De março de 2020 até hoje, muitos hábitos cultivados por anos tiveram de ser abandonados quase que da noite para o dia. Várias pessoas deixaram de trabalhar fora de casa ou foram demitidas e forçadas à informalidade. A frota de ônibus diminuiu, as academias fecharam e menos carros passaram a circular nas ruas. Com essa mudança de cenário, as bicicletas passaram a ser mais vistas pelas ruas. Entregadores, trabalhadores essenciais que nunca puderam ficar em casa ou mesmo pessoas que precisavam de uma forma segura de se exercitar e locomover as escolheram como modal.

Um sinal dessa mudança é visível no comércio especializado. Apesar da retração econômica, a Associação Brasileira do Setor de Bicicletas, Aliança Bike, registra que as vendas de bicicletas aumentaram 50% em 2020 em relação ao ano de 2019 e 34,17% no primeiro semestre de 2021 em relação ao mesmo período do ano anterior. Isso significa que a procura foi maior e não que o setor não sofreu com a crise econômica: a Associação Brasileira dos Fabricantes de Motocicletas, Ciclomotores, Motonetas, Bicicletas e Similares (Abraciclo) registra que a produção no ano de 2020 foi 27,7% menor que a de 2019, antes da pandemia.

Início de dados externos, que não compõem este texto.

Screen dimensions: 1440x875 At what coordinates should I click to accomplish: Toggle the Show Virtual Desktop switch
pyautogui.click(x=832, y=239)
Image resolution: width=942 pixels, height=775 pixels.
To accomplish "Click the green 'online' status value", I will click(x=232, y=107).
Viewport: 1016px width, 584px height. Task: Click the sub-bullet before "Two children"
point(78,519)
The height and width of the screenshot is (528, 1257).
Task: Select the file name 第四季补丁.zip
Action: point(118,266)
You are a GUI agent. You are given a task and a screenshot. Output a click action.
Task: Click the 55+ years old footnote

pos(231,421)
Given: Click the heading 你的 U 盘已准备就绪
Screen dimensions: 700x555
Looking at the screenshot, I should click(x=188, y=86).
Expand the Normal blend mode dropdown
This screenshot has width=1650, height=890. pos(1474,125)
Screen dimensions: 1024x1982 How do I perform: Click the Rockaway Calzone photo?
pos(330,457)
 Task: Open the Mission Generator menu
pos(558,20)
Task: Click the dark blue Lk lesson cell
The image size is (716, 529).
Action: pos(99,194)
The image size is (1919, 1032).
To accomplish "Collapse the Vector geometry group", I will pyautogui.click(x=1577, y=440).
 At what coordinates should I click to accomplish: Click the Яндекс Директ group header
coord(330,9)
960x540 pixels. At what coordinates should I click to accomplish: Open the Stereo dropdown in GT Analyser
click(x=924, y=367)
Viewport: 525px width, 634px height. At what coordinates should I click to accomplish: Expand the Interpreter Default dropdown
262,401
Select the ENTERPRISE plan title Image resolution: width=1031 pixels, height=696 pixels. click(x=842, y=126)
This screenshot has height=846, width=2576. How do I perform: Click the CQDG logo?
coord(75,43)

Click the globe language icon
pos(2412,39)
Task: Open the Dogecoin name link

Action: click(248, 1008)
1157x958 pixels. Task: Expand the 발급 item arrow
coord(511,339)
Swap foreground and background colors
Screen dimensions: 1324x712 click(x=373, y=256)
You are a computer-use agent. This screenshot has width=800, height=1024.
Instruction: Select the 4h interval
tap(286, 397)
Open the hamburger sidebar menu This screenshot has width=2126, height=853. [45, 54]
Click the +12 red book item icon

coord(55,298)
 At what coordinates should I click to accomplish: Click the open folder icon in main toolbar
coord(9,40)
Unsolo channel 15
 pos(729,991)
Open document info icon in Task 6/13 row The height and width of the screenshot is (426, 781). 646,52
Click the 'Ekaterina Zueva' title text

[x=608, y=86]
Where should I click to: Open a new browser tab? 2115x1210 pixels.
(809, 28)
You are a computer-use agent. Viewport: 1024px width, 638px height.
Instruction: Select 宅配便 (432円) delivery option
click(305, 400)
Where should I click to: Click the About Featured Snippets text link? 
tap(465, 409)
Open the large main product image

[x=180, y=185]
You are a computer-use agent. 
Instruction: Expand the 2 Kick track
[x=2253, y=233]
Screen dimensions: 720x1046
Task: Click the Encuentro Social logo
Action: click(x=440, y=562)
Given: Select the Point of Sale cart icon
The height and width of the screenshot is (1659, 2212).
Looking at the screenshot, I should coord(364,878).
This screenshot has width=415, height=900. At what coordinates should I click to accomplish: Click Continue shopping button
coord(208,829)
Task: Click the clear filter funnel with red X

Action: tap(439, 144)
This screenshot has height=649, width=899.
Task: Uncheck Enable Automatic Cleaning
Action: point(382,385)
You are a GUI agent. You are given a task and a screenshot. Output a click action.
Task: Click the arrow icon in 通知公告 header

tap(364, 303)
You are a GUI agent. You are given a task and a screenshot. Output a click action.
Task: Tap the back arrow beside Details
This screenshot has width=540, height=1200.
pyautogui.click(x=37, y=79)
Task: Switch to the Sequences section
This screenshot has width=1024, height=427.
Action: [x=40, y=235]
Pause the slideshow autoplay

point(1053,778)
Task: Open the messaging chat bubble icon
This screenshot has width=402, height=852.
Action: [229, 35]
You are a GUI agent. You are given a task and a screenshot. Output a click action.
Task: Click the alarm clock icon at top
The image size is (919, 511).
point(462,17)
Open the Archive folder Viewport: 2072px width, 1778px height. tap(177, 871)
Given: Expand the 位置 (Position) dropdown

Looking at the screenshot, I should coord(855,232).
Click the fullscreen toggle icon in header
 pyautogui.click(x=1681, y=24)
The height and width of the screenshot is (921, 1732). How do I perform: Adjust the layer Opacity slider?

De acordo com a Abraciclo, um dos impedimentos para a expansão do setor é a falta de insumos. Por ser uma indústria que depende fortemente de peças importadas, principalmente vindas do mercado asiático, o principal obstáculo para uma melhora mais expressiva no mercado de equipamentos ciclísticos é a falta de suprimentos. As causas são múltiplas, mas as principais são a baixa expressividade na indústria brasileira, retração econômica global e a própria pandemia. A dificuldade também atinge o varejo na venda de peças individuais, mas o prognóstico é positivo: revendedores comentam que esta escassez está sendo solucionada com a melhora no mercado siderúrgico.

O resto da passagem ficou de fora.